*PROBLEM TO SOLVE*: Please count the lines below that contain the string "agent". Reply with the number alone.

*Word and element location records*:
**********
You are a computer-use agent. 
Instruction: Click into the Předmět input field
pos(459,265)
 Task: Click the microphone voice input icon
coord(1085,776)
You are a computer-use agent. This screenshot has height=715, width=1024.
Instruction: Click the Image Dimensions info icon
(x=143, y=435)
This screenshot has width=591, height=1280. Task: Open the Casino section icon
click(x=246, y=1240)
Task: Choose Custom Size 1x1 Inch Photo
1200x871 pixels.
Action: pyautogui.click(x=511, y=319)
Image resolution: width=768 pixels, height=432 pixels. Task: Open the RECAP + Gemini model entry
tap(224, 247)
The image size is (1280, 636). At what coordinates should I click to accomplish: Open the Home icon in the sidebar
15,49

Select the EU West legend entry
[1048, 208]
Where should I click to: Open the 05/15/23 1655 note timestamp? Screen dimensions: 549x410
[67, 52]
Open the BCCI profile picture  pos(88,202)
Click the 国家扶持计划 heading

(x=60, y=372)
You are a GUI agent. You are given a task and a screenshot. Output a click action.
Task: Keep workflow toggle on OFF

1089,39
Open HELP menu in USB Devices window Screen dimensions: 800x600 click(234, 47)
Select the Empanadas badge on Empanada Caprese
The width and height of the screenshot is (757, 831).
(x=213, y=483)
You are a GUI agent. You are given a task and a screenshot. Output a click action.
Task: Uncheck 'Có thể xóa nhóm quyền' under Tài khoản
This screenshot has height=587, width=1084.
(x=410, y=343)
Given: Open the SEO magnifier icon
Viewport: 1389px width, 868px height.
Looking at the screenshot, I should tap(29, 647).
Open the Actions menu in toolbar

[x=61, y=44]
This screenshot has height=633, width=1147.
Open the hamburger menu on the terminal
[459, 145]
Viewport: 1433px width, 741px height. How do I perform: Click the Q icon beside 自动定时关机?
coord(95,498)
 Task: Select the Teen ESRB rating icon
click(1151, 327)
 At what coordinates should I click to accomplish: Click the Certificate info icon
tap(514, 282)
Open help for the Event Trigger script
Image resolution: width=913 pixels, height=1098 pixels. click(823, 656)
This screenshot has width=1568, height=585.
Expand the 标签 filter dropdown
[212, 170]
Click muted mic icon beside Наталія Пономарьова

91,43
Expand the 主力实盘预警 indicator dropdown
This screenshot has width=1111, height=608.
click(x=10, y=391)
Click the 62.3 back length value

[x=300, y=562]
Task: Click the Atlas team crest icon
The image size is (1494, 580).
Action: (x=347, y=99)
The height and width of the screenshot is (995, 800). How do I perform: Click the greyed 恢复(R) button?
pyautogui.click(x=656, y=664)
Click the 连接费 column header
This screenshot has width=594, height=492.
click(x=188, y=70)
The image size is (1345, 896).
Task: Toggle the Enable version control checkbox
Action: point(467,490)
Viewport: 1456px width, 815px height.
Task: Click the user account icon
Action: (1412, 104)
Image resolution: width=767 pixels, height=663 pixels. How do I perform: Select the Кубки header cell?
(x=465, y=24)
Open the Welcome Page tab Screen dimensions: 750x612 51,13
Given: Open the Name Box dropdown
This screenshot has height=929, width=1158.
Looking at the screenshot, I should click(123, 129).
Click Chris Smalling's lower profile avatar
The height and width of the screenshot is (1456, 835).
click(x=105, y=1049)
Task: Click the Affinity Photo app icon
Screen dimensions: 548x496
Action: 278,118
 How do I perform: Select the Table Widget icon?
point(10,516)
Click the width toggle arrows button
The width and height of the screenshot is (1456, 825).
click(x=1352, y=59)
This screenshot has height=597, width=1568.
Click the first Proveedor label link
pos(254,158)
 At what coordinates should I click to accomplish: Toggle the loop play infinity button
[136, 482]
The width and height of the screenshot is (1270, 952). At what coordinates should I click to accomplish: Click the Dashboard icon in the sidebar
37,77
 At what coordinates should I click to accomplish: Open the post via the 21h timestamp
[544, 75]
**********
*EXERCISE ANSWER*: 4